Assignment -> Those lines of the material below that fall between its first line and the line with "Given: Open the historical imagery clock icon", both included, are to be repeated exactly.

Study material ->
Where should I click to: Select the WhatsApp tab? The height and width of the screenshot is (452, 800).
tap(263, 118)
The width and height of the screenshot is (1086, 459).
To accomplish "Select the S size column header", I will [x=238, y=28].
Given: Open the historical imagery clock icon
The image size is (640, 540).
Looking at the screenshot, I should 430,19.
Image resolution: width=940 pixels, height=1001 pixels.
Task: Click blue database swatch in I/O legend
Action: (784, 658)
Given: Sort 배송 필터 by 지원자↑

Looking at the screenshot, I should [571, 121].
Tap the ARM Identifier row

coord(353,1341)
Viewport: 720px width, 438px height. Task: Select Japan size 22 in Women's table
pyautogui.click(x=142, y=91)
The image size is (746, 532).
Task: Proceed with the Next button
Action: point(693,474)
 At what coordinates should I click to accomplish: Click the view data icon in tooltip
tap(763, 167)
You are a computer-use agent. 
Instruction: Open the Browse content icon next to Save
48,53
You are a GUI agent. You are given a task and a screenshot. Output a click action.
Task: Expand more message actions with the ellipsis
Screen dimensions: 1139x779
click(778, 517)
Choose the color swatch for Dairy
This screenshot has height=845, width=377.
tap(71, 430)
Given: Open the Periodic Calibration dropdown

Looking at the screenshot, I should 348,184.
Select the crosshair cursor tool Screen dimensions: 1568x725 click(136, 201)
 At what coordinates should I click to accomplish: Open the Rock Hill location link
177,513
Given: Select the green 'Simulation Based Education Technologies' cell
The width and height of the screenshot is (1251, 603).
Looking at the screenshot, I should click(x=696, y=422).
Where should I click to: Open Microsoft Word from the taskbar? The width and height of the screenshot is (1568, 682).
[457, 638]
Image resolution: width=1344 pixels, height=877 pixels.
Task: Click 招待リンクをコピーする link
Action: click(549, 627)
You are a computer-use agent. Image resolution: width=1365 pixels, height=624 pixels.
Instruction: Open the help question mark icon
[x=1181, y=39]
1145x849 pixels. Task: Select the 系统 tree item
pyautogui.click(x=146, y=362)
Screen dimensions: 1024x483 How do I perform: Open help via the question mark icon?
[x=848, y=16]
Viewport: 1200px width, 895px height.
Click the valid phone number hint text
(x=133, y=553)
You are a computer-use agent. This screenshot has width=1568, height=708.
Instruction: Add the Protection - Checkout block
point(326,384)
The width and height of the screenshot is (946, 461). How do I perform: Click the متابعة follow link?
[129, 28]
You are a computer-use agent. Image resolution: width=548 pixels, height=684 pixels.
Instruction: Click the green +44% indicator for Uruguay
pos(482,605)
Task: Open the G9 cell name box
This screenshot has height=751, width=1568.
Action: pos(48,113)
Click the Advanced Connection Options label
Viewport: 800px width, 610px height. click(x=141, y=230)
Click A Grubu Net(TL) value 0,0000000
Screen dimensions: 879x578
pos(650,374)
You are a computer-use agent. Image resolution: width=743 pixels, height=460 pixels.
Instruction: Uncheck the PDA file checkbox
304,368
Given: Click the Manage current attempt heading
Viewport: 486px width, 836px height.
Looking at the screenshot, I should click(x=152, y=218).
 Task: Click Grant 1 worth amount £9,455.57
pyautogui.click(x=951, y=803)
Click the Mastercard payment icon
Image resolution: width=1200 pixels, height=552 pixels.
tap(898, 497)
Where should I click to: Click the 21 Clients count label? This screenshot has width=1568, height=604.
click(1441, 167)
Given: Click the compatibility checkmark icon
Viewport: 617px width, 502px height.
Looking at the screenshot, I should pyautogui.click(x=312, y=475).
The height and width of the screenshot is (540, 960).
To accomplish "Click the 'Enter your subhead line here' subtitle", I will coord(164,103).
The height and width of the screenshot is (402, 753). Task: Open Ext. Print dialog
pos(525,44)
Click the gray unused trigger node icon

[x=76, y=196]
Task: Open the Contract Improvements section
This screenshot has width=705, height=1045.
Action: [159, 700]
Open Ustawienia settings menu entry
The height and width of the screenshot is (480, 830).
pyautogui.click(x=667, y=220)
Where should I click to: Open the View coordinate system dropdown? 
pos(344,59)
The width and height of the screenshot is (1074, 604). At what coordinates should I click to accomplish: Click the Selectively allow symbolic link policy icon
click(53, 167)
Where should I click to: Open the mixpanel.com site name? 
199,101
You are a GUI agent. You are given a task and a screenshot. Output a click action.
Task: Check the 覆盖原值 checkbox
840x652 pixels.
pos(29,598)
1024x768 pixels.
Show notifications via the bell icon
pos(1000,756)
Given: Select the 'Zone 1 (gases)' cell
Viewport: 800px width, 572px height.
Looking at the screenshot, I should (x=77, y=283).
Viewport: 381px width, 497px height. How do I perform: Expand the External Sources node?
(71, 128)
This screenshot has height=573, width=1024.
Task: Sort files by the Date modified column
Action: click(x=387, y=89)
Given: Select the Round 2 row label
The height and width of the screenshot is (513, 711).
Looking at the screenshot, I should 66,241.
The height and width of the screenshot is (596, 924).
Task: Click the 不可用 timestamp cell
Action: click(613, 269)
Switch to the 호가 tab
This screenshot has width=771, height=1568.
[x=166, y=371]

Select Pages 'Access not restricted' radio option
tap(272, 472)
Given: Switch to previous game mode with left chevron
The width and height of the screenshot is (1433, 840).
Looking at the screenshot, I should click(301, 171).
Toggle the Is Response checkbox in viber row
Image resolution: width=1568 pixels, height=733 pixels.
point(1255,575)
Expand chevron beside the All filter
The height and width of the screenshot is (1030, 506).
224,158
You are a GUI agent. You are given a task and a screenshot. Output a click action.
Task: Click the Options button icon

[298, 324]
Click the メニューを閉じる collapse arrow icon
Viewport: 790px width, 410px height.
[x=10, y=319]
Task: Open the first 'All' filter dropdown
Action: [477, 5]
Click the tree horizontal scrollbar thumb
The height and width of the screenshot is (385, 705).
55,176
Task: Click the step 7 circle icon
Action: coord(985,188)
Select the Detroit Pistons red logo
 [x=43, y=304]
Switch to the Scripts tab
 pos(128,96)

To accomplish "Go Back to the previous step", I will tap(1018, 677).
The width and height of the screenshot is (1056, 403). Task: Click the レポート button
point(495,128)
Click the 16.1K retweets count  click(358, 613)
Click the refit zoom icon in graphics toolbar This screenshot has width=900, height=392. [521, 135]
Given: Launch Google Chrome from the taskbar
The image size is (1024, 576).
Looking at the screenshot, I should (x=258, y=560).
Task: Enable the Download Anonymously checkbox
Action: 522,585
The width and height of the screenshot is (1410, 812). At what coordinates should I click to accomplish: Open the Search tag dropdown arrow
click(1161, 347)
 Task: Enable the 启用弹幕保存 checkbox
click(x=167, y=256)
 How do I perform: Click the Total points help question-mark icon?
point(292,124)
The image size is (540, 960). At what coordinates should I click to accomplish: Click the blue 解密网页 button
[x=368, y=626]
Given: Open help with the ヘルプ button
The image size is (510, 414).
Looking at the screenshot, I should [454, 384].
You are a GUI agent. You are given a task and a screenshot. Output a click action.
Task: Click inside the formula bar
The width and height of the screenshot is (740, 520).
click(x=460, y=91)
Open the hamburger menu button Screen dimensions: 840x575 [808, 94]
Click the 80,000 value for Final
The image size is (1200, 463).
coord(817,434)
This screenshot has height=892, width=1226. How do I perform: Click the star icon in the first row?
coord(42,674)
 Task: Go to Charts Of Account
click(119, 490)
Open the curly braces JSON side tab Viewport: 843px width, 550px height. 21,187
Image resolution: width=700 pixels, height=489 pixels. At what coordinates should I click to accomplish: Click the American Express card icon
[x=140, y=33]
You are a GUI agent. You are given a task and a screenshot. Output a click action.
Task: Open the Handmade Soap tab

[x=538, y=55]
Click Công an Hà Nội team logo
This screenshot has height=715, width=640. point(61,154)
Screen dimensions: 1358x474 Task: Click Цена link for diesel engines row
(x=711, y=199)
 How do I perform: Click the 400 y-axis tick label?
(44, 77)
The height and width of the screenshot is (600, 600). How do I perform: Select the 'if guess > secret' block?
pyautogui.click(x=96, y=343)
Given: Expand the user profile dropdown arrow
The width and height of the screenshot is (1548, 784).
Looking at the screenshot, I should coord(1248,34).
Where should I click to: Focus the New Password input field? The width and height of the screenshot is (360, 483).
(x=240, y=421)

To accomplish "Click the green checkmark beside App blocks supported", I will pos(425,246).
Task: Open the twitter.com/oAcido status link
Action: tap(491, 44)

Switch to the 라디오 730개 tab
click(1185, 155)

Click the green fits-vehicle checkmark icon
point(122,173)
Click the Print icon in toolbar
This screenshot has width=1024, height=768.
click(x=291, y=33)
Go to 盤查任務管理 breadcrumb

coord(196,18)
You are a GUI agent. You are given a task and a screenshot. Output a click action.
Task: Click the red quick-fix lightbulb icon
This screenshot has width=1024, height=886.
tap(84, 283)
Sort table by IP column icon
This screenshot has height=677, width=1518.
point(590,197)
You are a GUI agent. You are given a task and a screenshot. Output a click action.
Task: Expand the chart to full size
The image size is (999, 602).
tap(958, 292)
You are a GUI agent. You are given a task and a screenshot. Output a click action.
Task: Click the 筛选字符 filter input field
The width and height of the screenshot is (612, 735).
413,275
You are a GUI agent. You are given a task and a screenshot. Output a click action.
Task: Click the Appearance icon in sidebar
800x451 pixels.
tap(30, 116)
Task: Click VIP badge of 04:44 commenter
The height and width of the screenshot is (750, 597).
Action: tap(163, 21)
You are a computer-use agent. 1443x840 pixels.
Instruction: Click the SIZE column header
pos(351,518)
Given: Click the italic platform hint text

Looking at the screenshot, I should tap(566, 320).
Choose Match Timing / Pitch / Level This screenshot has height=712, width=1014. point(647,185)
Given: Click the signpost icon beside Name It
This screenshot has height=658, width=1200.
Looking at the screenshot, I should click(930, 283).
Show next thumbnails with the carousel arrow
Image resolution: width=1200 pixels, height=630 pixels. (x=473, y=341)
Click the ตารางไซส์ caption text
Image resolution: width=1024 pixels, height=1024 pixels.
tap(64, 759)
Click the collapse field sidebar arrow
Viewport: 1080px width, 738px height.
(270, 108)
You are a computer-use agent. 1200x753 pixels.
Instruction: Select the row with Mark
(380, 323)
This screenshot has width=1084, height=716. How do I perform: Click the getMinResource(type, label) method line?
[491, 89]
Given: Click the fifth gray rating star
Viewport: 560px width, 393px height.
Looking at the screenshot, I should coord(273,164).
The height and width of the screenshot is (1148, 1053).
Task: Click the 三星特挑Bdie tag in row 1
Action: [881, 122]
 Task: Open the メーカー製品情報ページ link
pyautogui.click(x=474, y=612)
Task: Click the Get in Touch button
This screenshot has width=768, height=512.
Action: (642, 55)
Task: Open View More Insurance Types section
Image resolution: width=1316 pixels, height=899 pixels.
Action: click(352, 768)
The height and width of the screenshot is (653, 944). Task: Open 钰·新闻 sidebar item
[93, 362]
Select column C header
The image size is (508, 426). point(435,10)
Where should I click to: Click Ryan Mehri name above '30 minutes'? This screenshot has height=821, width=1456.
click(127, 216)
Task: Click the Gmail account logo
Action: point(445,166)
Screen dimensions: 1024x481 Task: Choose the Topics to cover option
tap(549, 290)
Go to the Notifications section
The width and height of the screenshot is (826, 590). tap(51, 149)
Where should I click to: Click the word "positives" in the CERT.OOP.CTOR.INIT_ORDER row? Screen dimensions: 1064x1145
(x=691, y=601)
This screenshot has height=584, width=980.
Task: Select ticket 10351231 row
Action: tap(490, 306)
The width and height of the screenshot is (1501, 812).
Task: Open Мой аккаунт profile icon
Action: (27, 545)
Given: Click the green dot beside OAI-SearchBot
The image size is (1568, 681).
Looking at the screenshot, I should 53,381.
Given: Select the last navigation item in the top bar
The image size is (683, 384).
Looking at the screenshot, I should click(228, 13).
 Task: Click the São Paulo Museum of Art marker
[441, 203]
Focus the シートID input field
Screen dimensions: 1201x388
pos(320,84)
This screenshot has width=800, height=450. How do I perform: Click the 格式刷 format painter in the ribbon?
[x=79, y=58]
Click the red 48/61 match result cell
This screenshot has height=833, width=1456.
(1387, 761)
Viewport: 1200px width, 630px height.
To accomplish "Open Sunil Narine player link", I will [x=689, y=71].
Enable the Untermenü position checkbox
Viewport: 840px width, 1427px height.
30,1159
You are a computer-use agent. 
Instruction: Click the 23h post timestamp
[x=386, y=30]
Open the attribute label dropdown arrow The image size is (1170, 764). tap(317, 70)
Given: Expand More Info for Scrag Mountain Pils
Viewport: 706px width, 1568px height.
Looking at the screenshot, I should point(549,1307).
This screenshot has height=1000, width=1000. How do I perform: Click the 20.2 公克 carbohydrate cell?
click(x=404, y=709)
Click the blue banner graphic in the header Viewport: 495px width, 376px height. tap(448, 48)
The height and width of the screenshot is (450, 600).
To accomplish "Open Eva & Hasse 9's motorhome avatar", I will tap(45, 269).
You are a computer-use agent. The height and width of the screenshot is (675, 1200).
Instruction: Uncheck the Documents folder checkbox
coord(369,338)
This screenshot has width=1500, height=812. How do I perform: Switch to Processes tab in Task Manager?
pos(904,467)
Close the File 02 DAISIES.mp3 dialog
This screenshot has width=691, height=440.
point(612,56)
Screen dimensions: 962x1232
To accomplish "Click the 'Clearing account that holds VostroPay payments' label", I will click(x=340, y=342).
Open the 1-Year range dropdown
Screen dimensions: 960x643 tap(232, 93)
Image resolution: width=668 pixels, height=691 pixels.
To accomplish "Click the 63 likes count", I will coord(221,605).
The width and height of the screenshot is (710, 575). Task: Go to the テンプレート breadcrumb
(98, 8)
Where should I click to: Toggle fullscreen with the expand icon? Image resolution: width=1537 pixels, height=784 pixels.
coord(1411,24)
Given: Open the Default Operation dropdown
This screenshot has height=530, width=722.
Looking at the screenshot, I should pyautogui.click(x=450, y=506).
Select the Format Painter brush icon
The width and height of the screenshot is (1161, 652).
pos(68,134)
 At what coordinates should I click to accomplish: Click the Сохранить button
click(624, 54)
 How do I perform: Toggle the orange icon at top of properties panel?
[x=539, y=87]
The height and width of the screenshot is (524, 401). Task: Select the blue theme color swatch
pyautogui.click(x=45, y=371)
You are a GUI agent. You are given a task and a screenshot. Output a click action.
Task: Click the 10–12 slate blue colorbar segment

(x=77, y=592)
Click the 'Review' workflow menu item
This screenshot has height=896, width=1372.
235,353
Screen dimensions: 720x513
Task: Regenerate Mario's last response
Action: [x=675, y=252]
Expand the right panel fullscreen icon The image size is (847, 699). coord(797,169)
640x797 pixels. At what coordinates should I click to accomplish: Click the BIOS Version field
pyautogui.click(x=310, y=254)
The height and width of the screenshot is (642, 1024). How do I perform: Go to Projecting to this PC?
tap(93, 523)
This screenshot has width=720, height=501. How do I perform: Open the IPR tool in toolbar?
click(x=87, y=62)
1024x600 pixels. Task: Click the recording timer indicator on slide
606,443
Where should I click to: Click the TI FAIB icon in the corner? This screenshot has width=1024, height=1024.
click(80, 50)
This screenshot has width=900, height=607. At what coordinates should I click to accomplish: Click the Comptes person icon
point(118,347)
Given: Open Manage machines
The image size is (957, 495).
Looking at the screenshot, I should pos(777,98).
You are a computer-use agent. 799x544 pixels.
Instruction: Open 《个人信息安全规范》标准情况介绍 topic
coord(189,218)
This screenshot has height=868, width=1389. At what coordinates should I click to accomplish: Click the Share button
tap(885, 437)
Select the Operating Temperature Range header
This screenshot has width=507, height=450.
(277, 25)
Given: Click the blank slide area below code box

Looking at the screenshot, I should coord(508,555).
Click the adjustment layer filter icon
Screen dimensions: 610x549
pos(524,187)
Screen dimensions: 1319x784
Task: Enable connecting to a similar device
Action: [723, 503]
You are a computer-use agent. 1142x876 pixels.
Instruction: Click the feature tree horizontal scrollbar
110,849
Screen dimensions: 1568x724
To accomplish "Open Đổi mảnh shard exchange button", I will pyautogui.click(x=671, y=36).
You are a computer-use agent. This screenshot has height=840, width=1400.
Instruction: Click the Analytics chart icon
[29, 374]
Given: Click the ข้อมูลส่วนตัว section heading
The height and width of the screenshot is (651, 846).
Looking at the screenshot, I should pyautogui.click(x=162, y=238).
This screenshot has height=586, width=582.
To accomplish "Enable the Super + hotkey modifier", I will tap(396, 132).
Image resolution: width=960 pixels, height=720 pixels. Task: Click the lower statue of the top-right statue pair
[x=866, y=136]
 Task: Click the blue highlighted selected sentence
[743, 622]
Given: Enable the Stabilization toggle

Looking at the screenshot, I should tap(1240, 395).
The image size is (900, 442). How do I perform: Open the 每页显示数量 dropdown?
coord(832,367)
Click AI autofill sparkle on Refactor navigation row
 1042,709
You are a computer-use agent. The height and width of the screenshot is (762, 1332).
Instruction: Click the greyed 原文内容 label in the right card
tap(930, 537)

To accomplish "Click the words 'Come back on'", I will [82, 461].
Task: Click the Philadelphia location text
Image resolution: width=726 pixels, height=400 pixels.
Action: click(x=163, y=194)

Output for this exercise ->
Where should I click to: Select the WhatsApp tab? The height and width of the screenshot is (452, 800).
tap(263, 118)
The width and height of the screenshot is (1086, 459).
To accomplish "Select the S size column header", I will [x=238, y=28].
Given: Open the historical imagery clock icon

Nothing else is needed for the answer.